Copy the records below verbatim, from the line containing "will (x=466, y=52)." up to and including the line containing "(x=184, y=243)", and nothing else.

--

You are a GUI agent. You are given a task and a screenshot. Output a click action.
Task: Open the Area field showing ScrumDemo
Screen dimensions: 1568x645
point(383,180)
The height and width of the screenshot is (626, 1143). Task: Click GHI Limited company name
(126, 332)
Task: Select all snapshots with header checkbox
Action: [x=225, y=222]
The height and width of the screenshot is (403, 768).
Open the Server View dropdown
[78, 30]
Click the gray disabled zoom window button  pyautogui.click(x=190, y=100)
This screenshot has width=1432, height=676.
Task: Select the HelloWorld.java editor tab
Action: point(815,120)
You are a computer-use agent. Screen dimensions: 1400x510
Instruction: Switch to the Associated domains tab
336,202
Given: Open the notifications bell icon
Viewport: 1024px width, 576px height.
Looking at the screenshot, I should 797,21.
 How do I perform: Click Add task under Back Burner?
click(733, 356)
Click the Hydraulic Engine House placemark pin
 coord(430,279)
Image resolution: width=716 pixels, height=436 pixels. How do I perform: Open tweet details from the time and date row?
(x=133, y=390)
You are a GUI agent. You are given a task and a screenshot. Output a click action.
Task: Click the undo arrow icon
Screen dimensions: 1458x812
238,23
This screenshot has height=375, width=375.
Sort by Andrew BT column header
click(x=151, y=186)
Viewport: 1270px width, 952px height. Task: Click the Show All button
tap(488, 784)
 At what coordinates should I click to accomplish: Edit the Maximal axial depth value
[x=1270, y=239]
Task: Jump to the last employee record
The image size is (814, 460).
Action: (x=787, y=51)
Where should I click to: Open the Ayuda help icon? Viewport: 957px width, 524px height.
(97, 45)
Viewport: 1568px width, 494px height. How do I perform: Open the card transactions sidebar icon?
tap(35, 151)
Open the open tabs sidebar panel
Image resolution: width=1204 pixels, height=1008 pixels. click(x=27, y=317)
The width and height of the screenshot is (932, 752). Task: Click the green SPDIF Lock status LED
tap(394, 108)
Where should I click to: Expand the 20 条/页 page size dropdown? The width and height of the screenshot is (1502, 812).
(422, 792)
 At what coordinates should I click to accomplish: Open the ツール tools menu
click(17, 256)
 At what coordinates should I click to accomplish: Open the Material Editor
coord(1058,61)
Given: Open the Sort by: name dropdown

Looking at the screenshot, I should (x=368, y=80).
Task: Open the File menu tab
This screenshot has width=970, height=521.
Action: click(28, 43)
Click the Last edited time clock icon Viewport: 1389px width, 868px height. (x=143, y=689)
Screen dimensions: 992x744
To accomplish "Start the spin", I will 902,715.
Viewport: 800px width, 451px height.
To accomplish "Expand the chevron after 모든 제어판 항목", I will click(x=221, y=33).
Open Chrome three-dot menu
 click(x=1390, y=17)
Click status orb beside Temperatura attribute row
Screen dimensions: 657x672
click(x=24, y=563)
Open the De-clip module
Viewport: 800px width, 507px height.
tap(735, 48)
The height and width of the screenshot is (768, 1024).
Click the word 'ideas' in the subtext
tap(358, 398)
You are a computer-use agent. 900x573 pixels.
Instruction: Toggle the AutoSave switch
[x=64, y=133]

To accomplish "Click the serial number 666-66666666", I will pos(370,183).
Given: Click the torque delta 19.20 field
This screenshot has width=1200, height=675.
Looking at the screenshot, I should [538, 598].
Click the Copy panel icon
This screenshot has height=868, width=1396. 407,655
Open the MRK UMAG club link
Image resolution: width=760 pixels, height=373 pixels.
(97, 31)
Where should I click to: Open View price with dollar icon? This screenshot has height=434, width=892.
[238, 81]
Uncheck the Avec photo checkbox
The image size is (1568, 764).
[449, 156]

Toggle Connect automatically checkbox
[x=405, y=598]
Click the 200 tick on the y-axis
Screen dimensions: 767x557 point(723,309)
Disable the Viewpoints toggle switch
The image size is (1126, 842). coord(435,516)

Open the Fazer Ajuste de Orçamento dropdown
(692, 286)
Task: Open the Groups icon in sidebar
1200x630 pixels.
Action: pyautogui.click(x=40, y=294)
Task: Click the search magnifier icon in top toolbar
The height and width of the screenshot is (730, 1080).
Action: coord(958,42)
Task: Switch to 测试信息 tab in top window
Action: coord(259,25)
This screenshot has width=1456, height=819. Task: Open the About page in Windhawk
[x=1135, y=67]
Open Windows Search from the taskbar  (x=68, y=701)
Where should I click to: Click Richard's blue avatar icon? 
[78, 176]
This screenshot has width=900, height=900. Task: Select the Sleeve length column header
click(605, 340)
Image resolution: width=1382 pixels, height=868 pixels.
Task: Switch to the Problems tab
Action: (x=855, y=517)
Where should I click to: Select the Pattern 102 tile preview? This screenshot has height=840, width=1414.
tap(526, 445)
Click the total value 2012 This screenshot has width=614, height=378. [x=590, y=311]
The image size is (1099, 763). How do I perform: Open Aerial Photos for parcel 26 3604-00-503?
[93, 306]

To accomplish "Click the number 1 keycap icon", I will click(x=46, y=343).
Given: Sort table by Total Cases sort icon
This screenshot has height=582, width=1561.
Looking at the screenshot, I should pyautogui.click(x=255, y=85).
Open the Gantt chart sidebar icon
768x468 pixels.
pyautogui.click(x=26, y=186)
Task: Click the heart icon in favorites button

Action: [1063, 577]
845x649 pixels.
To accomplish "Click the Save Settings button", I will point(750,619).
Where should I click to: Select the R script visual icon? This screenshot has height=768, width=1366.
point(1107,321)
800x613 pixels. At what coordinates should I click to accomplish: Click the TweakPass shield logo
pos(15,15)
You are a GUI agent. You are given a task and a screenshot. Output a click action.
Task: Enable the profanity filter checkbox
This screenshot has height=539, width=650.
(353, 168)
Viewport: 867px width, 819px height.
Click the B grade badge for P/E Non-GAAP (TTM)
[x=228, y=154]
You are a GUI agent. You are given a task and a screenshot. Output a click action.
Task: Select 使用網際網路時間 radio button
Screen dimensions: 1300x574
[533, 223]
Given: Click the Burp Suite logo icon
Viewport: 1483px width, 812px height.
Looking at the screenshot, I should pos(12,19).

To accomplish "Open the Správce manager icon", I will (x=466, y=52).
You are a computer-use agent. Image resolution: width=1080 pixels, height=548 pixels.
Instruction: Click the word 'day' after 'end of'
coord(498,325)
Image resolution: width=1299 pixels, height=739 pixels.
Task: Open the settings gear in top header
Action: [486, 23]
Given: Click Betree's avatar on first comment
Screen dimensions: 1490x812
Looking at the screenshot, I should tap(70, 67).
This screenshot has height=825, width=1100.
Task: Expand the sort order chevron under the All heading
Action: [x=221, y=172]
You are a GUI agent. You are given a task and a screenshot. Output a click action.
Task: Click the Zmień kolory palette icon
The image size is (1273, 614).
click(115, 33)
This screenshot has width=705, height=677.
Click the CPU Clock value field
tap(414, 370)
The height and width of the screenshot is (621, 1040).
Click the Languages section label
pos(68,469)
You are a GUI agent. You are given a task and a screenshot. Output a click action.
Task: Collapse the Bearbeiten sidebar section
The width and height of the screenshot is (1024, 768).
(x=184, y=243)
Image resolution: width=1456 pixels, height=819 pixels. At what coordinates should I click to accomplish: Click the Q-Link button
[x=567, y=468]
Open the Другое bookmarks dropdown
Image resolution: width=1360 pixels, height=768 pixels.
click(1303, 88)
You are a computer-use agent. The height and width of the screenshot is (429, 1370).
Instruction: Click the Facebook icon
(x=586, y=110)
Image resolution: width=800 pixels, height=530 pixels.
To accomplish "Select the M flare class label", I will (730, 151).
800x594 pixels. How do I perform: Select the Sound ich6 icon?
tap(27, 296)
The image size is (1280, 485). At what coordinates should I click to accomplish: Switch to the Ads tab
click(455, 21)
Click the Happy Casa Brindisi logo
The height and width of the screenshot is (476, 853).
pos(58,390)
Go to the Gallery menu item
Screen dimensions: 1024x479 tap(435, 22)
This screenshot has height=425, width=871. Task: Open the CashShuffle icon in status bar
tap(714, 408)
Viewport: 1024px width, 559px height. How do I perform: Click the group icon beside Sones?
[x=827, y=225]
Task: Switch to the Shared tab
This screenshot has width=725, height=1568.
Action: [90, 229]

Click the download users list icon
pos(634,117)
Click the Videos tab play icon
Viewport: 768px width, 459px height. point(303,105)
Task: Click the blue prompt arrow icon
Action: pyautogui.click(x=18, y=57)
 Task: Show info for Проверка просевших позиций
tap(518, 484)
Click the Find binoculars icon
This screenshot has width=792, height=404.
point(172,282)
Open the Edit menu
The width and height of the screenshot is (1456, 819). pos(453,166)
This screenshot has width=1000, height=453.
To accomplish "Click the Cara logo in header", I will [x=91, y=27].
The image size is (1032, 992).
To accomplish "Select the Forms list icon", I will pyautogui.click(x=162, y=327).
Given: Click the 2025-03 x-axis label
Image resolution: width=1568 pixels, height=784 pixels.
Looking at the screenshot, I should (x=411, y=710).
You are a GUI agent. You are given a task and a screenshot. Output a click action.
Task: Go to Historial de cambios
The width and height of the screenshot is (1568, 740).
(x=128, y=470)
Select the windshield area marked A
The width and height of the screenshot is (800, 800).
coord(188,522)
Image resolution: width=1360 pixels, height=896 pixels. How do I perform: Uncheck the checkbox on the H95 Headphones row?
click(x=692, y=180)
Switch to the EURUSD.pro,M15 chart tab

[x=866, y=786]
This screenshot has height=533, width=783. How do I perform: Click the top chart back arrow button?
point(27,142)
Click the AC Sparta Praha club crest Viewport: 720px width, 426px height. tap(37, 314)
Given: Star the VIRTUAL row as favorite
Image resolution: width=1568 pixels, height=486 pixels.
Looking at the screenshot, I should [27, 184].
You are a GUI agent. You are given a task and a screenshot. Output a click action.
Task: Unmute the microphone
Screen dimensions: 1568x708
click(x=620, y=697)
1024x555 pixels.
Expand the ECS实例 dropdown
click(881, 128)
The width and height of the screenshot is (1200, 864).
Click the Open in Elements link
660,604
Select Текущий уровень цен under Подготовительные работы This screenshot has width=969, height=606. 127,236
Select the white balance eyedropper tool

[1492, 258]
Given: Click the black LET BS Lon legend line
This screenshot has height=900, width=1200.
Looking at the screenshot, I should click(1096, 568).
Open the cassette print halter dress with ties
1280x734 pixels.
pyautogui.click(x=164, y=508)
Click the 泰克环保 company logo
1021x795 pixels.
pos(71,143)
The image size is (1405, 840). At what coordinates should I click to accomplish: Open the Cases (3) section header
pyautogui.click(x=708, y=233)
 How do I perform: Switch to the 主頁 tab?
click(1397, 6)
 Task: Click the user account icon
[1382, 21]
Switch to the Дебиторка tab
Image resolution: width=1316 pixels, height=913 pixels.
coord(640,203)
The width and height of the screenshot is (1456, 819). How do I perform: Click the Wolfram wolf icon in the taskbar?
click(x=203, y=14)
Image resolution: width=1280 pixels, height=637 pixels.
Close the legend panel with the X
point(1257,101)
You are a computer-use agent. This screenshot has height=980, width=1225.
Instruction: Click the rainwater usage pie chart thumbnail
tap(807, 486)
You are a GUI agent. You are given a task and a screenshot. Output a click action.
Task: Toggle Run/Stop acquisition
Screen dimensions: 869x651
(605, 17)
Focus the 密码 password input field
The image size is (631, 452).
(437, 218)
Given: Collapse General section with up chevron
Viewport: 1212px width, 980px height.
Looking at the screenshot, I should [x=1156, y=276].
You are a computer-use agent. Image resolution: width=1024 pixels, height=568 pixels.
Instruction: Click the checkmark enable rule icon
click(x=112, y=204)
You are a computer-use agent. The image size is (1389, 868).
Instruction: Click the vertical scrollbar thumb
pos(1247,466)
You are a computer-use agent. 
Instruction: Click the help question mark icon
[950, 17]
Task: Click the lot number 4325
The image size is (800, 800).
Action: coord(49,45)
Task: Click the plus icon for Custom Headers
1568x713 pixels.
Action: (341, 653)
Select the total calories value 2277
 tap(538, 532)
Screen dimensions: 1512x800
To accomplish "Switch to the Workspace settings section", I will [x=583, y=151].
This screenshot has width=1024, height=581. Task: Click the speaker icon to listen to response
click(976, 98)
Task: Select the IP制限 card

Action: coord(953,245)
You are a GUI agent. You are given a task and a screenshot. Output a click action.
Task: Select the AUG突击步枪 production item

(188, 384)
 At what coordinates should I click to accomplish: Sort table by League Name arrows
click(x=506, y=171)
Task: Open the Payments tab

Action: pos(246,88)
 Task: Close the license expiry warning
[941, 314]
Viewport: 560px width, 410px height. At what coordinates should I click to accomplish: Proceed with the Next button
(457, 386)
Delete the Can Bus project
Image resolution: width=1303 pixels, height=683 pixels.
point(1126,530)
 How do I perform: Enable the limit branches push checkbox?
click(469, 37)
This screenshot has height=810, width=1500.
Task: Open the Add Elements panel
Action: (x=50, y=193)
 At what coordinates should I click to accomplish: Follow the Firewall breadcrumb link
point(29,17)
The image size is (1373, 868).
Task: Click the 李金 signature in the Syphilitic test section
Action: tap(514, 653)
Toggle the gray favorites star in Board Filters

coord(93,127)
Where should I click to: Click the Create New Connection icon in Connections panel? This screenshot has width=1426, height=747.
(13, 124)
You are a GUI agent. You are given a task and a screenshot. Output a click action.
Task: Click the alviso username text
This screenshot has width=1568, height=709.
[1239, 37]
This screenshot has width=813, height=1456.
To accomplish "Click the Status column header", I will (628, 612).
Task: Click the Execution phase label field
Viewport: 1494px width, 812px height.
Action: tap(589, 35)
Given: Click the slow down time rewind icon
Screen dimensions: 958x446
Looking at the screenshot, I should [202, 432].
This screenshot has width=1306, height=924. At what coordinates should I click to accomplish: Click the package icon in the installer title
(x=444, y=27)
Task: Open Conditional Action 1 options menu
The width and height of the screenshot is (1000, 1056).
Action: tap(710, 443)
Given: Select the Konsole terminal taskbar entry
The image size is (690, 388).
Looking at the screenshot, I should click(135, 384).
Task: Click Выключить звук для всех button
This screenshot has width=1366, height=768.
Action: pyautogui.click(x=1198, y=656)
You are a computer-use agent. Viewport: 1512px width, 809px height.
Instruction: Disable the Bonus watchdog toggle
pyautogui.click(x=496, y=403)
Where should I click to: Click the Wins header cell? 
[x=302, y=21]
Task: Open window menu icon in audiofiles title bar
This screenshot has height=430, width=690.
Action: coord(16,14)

--

■ **Full output**:
To accomplish "Open the Správce manager icon", I will (x=466, y=52).
You are a computer-use agent. Image resolution: width=1080 pixels, height=548 pixels.
Instruction: Click the word 'day' after 'end of'
coord(498,325)
Image resolution: width=1299 pixels, height=739 pixels.
Task: Open the settings gear in top header
Action: [486, 23]
Given: Click Betree's avatar on first comment
Screen dimensions: 1490x812
Looking at the screenshot, I should tap(70, 67).
This screenshot has height=825, width=1100.
Task: Expand the sort order chevron under the All heading
Action: [x=221, y=172]
You are a GUI agent. You are given a task and a screenshot. Output a click action.
Task: Click the Zmień kolory palette icon
The image size is (1273, 614).
click(115, 33)
This screenshot has width=705, height=677.
Click the CPU Clock value field
tap(414, 370)
The height and width of the screenshot is (621, 1040).
Click the Languages section label
pos(68,469)
You are a GUI agent. You are given a task and a screenshot. Output a click action.
Task: Collapse the Bearbeiten sidebar section
The width and height of the screenshot is (1024, 768).
(x=184, y=243)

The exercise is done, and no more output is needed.